August 27, 2012
Brazil Sugarcane Harvest Running 13% behind Last Year
The sugarcane harvest in Brazil is approaching the half way mark and the total tonnage that has been processed in southern Brazil continues to lag last year's pace. According to the Union of Sugarcane Industries (Unica), between the start of the harvest season until August 15th, the sugar/ethanol mills in southern Brazil have processed 261 million tons of sugarcane, which is 37 million tons less than what was processed during the same period in 2011 or a reduction of 13%.
In addition to reduced tonnage, the quality of the sugarcane this year is inferior to what it has been for the last two years. Thus far during the harvest season, the Total Recoverable Sugars have been averaging 126.5 kilograms per ton compared to 130.2 kilograms per ton during the 2011/12 harvest. The quality of the sugarcane has improved somewhat during the first half of August to 139.4 kilograms per ton due to dryer weather, but it is still lower than the 143.4 and 152.9 kilograms per ton recorded during the first half of August in 2011/12 and 2010/11 respectively.

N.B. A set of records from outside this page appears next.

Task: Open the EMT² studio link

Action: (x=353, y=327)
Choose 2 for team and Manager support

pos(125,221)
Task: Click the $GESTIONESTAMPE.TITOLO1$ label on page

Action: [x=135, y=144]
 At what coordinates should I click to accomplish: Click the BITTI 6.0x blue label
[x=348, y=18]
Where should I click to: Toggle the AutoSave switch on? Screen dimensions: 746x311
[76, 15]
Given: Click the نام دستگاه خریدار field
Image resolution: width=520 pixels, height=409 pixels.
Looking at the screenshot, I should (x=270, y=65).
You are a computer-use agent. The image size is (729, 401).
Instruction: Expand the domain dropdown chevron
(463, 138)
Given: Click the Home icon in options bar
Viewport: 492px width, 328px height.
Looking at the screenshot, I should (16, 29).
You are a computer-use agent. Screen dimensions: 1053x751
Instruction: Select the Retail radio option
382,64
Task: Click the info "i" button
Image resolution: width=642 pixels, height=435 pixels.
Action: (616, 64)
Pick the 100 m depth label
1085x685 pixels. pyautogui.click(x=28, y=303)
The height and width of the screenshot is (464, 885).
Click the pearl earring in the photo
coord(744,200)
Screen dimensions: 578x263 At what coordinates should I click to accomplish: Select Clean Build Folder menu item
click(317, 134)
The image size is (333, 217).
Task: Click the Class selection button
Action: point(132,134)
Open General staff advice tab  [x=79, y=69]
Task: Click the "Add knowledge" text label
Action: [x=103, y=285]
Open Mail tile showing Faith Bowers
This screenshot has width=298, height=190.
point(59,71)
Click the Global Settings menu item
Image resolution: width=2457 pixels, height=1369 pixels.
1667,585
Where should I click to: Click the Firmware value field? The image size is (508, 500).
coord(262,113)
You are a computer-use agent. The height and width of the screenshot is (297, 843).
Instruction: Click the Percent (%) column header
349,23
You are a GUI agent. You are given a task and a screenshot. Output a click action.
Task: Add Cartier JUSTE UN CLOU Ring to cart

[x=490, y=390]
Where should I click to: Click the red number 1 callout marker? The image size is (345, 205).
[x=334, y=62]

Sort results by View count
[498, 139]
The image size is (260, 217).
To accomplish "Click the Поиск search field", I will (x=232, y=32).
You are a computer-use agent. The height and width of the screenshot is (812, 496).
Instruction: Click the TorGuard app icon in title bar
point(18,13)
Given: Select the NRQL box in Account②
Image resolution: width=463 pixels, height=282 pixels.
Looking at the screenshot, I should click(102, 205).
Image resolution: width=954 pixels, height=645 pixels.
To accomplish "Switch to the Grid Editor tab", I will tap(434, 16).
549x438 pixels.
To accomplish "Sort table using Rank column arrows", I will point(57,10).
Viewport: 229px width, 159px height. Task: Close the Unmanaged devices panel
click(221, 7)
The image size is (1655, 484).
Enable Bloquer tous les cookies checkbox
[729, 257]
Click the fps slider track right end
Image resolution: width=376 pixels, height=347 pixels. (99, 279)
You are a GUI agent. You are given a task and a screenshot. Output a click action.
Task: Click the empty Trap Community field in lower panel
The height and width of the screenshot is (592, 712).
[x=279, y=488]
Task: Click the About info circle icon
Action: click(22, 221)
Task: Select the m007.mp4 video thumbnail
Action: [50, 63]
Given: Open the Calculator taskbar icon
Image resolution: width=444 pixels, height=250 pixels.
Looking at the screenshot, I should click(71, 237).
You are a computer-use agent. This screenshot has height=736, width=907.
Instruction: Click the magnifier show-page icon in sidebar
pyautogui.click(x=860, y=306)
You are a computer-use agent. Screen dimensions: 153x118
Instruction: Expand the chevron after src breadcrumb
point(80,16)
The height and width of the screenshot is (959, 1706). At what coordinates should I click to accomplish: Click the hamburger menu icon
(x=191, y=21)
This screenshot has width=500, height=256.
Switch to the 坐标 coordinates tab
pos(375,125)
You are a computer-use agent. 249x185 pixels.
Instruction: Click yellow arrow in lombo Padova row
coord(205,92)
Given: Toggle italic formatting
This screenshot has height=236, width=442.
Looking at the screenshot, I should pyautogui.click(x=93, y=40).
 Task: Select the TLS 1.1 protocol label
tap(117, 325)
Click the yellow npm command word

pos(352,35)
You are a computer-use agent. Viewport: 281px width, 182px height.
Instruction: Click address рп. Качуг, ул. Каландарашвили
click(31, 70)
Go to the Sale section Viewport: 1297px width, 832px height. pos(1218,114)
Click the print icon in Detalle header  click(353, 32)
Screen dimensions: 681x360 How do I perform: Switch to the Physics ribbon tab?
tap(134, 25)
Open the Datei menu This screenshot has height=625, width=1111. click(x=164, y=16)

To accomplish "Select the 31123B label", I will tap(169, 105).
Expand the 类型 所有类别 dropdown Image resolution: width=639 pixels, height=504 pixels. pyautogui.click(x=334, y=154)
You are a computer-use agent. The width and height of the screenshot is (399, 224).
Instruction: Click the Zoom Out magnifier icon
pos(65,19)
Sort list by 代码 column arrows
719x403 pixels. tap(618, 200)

The problem this year has been rainy weather. The rainy season was extended this year and it continued to be very wet in southern Brazil until the end of June. Normally, the rainy season ends sometime during the month of May. The wet weather not only delayed the start of the harvest, it also resulted in a lowered amount of the total recoverable sugars in the sugarcane. The weather during August has been dry and that is why the quality of the sugarcane has improved.
Of the sugarcane that has been harvested, 48.6% has been processed into sugar compared to 47.1% last year. Thus far during the 2012/13 harvest season, 15.3 million tons of sugar and 9.96 billion liters of ethanol have been produced in Brazil, both of which are about 10% less than what had been produced during the same period last year.
Processors are now anticipating that the harvest may not end until the middle of December. Extending the harvest season that far into the new rainy season is a risky proposition. When the rains start again in September, in addition to making the harvest more difficult, the wet weather will also lower the quality of the sugarcane once again. Even with the possibility of an extended harvest season, it is going to be very difficult to make up for the deficit in tonnage and quality that has already occurred.
Unica estimates that 509 million tons of sugarcane will be processed in southern Brazil during the 2012/13 harvest season, but there is a growing possibility that some of the sugarcane will be left in the field to be harvest next year, making 2012/13 another disappointing year for sugarcane producers in southern Brazil.